Comics are often told that to make a proper splash at the Edinburgh Fringe you've got to have a theme, and raise a few issues, get people thinking. Sadia Azmat has a useful head-start in this respect as for the last few years she's been working in call-centres of varying descriptions, and offers some useful advice for those who've been flummoxed by the things over the years, i.e. absolutely everyone.
Taking on her first Fringe, Azmat has tapped into a rich comic vein here. It's a topic that crops up regularly on stand-up stages but usually only from the punters' point of view, whereas she's more than happy to divulge a few trade secrets. The anecdotes about her days in the insurance-selling game confirm how unscrupulous such firms can be.

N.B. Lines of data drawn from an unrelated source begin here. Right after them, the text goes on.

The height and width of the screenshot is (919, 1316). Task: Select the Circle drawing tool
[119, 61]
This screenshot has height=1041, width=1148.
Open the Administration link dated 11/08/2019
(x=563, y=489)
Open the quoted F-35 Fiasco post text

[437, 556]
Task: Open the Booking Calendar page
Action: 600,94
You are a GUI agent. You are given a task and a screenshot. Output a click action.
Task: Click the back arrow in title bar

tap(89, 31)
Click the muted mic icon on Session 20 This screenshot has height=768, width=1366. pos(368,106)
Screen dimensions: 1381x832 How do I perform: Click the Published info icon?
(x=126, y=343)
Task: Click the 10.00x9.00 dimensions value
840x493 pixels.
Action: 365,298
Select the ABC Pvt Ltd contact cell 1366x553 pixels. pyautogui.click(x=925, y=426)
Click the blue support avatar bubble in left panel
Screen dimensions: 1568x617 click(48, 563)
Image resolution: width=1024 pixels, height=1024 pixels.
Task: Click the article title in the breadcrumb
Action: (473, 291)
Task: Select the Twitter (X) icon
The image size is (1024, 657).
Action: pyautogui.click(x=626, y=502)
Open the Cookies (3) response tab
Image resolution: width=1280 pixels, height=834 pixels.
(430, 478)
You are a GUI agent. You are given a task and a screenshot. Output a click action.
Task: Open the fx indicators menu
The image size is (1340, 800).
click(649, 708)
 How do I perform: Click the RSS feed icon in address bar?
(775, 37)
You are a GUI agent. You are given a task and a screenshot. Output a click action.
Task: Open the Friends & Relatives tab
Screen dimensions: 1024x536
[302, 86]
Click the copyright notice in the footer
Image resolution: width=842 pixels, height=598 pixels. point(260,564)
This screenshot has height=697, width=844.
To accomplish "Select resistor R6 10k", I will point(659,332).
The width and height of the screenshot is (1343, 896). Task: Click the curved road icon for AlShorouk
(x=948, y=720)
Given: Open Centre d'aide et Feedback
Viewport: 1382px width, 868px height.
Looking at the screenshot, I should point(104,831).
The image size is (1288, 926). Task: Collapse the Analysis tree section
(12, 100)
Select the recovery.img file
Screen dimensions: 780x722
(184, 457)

As an Essex-born Asian she also has an interesting point of view on that most touchy of customer service-based issues, the Indian call-centre, and in the second half of this show moves on to more general cross-cultural issues, her difficulties in the UK job market, and the requisite Asian mum gag (but with a nice callback).
Given her relative inexperience Azmat is a confident, calming presence onstage and off, with an impressive quillful of quips and set-pieces. Structurally this debut is well-designed too - it's directed by Fringe veteran Deborah Frances-White - with a fine flow, a splash of improv and a well-designed ending, including an enjoyable dig at a few big-name comics.
It also clocks in at a pleasingly concise 30 minutes, in a workday lunchtime slot, so she won't keep you tied up for long.